▶ [What is being asked]: From the data that follows, print exactly the lines starting at the one containing "Instruction: Switch to 分时 intraday view" and ending at the one containing "Task: Go to home via house icon"; include both of them and nothing more.

▶ [Available data]:

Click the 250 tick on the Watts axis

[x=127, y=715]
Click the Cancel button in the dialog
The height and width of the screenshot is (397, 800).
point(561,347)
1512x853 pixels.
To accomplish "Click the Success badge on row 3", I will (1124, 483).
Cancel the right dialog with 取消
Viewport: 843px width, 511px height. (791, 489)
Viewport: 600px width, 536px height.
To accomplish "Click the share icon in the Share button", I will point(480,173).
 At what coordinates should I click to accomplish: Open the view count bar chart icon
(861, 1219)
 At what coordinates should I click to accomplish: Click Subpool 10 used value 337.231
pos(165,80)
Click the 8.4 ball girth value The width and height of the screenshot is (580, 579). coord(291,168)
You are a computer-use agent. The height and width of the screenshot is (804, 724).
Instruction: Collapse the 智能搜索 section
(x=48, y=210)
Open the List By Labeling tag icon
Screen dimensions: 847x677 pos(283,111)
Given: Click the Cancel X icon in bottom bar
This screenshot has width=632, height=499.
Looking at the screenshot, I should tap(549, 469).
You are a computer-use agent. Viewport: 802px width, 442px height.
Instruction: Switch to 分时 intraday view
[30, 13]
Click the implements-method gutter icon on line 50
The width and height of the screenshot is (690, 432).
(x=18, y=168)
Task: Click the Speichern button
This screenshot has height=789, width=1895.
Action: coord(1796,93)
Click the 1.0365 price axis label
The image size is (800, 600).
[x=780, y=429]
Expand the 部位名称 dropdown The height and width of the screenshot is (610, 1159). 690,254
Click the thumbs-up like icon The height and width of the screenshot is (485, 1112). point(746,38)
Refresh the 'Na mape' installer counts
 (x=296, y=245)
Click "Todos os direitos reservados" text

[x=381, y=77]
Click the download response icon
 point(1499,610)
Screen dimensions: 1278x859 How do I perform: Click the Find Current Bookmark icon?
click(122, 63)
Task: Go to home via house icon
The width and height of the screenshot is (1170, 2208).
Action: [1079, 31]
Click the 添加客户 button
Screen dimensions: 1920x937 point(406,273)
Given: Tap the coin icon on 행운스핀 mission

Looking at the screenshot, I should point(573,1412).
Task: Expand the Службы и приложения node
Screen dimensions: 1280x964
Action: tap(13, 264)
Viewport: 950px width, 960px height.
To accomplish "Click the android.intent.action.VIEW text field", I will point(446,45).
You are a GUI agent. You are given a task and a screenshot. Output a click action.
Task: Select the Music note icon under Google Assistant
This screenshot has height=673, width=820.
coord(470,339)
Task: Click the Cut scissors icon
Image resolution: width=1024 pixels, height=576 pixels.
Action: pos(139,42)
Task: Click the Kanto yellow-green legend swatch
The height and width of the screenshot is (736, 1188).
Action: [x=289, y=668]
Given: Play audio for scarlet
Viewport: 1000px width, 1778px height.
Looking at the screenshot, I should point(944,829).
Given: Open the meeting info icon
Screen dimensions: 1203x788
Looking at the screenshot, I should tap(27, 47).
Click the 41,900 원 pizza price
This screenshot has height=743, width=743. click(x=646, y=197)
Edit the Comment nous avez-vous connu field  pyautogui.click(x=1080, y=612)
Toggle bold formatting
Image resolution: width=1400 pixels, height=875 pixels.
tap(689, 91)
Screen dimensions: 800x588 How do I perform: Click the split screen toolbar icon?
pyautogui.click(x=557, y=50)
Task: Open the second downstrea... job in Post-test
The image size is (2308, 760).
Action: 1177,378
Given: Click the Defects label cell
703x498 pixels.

▶ [Task output]:
Instruction: Switch to 分时 intraday view
[30, 13]
Click the implements-method gutter icon on line 50
The width and height of the screenshot is (690, 432).
(x=18, y=168)
Task: Click the Speichern button
This screenshot has height=789, width=1895.
Action: coord(1796,93)
Click the 1.0365 price axis label
The image size is (800, 600).
[x=780, y=429]
Expand the 部位名称 dropdown The height and width of the screenshot is (610, 1159). 690,254
Click the thumbs-up like icon The height and width of the screenshot is (485, 1112). point(746,38)
Refresh the 'Na mape' installer counts
 (x=296, y=245)
Click "Todos os direitos reservados" text

[x=381, y=77]
Click the download response icon
 point(1499,610)
Screen dimensions: 1278x859 How do I perform: Click the Find Current Bookmark icon?
click(122, 63)
Task: Go to home via house icon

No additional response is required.